As America enters the recovery stage from the COVID-19 economic lockdowns, one proposal that is picking up steam in both parties is a government wage subsidy to private businesses so that taxpayers pick up some or all of the tab for private sector payroll costs. Democrats have proposed a plan where the government would subsidize up to 100 percent of wages for rehiring workers up to the median salary in the United States (about $45,000 to $50,000 a year). Sen. Josh Hawley (R-Mo.) has a plan that would offer up to 80 percent of wage subsidies up to the median salary.
This plan is well-intentioned in that it seeks to spur rehiring during the recovery at a time when some 30 million Americans are unemployed. But it is severely flawed and would cause very negative effects on the economy.
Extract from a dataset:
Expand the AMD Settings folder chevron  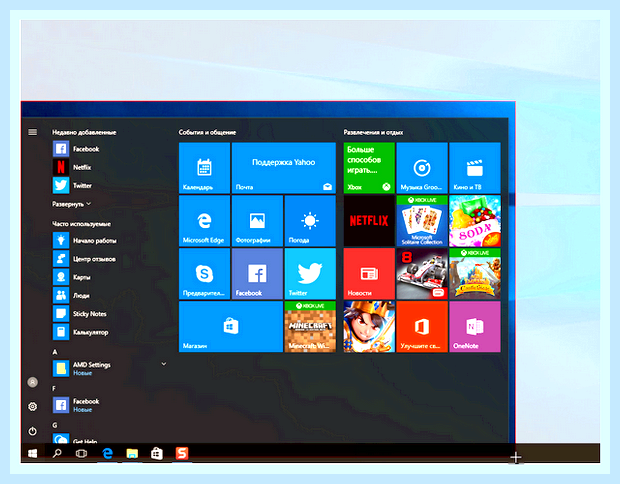164,364
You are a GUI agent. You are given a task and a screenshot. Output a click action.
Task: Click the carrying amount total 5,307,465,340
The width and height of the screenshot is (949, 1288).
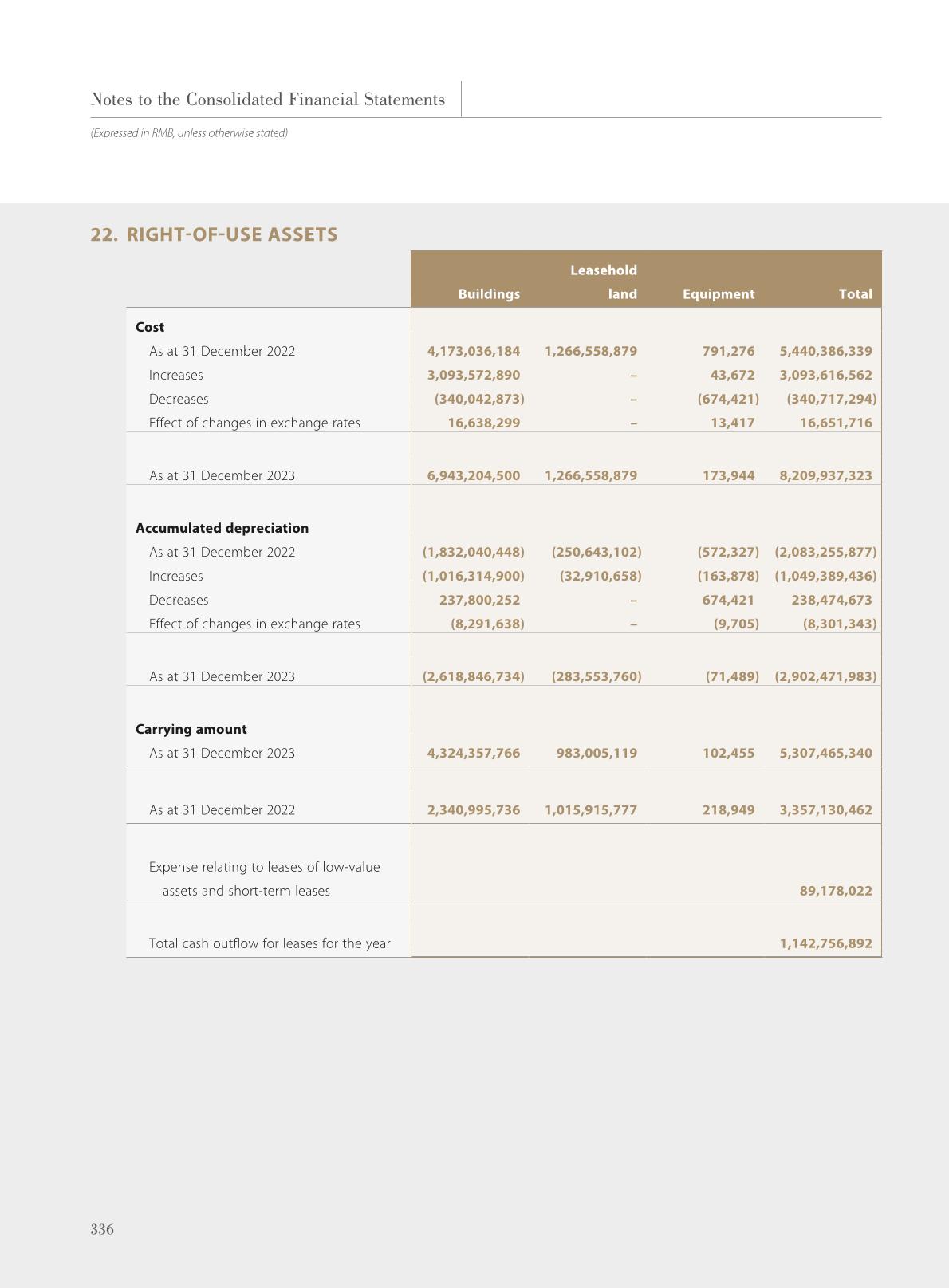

First, we estimate that the cost to taxpayers of such a plan could be between $1 trillion and $2 trillion at a time when the federal government has already spent more than $3 trillion in jobless benefits and business subsidies to keep workers on the payroll.
Second, an 80 percent taxpayer subsidy for payrolls would distort hiring patterns by detaching worker pay from worker productivity. This would undermine the very nature of a productive economy and encourage employers to hire workers for “make work” projects with small benefits to a firm’s productive capacity in order to take advantage of the taxpayer subsidies.
Third, government spending programs like this have to be paid for (now or later) with higher taxes. Democrats have already made it known that they intend to raise income tax rates to above 50 percent to pay for COVID-19 spending and to impose a wealth tax. These tax hikes would have far more negative consequences for the economy than any short-term benefit from a wage subsidy.
A far better solution to jumpstart hiring and to encourage getting Americans back to work is to repeal the payroll tax for the rest of 2020, which would reduce payroll costs for employers by 7.5 percent and increase wages for all workers with an income of less than $130,000 a year by 7.5 percent. This would be the best possible road to reemployment for the 30 million Americans who have lost their jobs since March and at no cost to taxpayers.